• Selected passage:

***

We estimate the models using a negative binomial specification (Y i ≈ NegBin(r i, p)) because all outcome variables are overdispersed count data, as revealed by two types of dispersion test. For the base model using ‘Major crime complaints’ as the outcome variable (Fig. 3 model (1)), a likelihood ratio test of the null hypothesis that the Poisson model restriction of equal mean and variance is true is rejected with a χ2(1) value of 2,377 (P< 0.001, two-sided). Results are comparable for all other models (see Supplementary Tables 13). Ordinary least squares is even less appropriate than Poisson, as the dependent variables are neither normally distributed nor interval. Furthermore, because observations within precincts are not independent, and hence their errors are correlated, we calculate robust standard errors clustered by precinct.

While the slowdown in policing is arguably independent from precinct-level covariates, we include a number of controls in case these variables influence the precincts’ responsiveness to the slowdown. Including controls such as population and other demographic characteristics helps to normalize the variance in the dependent variables across precincts. Because it lacks a residential population, all analyses exclude the Central Park Precinct. We use the most recent demographic data, which are taken from the 2014 five-year American Community Survey (ACS). Using the ACS, we identified each precinct’s ‘Population’, as well as the crime-prone age group ‘Percentage aged 15–24’.

***

• Prompt 1:
Answer these about the policing slowdown passage:
(a) What χ2(1) value led to rejecting the Poisson restriction for the base model?
(b) Which precinct is left out of all analyses?
(c) Which survey provides the demographic data?
• Prompt 2:
Please resume the policing slowdown passage after its last sentence and carry it on.

• Data segment:
***

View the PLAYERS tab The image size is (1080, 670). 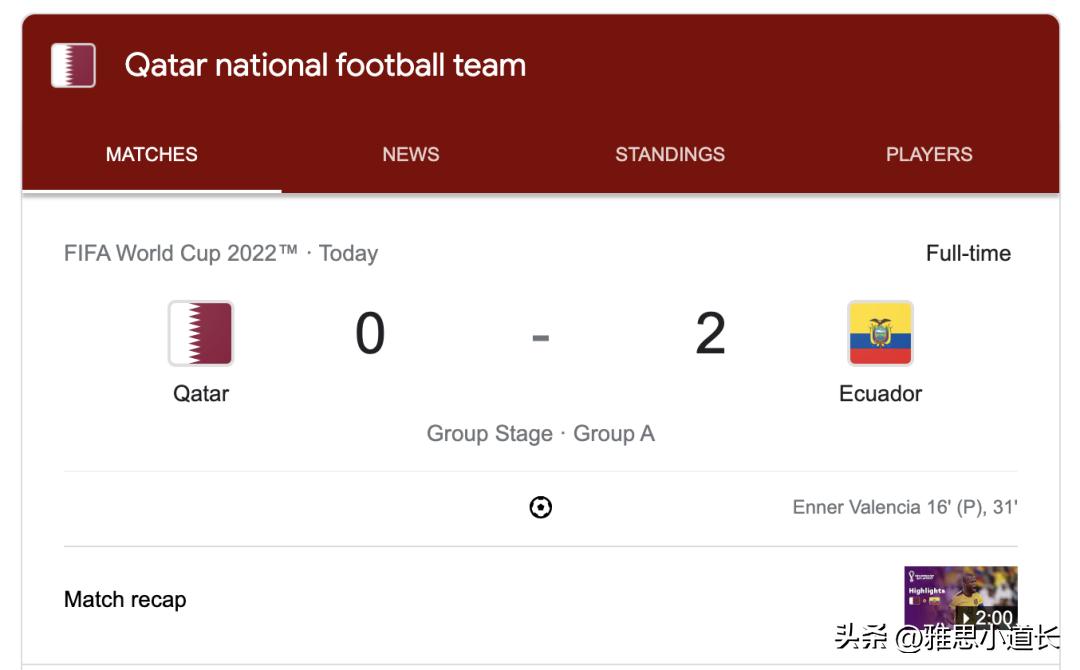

***

• Exercise result 1:
(a) 2,377
(b) The Central Park Precinct
(c) The 2014 five-year American Community Survey (ACS)

• Exercise result 2:
We also include a number of key indicators of concentrated disadvantage. Using data from the ACS, we generated precinct-level measures of ‘Average family income’, ‘Percentage of residents who are persons of colour’, ‘Percentage unemployed’ and several household-level measures, including ‘Percentage of households on public assistance’, ‘Percentage of households headed by women with children’, ‘Percentage of occupied housing units rented’ and ‘Percentage of households vacant’. Because these factors loaded poorly on a single dimension as well as on two dimensions, all analyses with covariates incorporate these variables individually (see Supplementary Tables 13). In Supplementary Fig. 5 model (3), we report a replication using our measure of concentrated disadvantage, which is defined as the mean of the standardized (that is, centred at 0 and scaled such that standard deviations are equal to 1) values of ‘Percentage of residents who are persons of colour’, ‘Percentage unemployed’, ‘Percentage of households on public assistance’ and ‘Percentage of households headed by single women with children’. The model accordingly does not include these constituent variables individually to avoid collinearity.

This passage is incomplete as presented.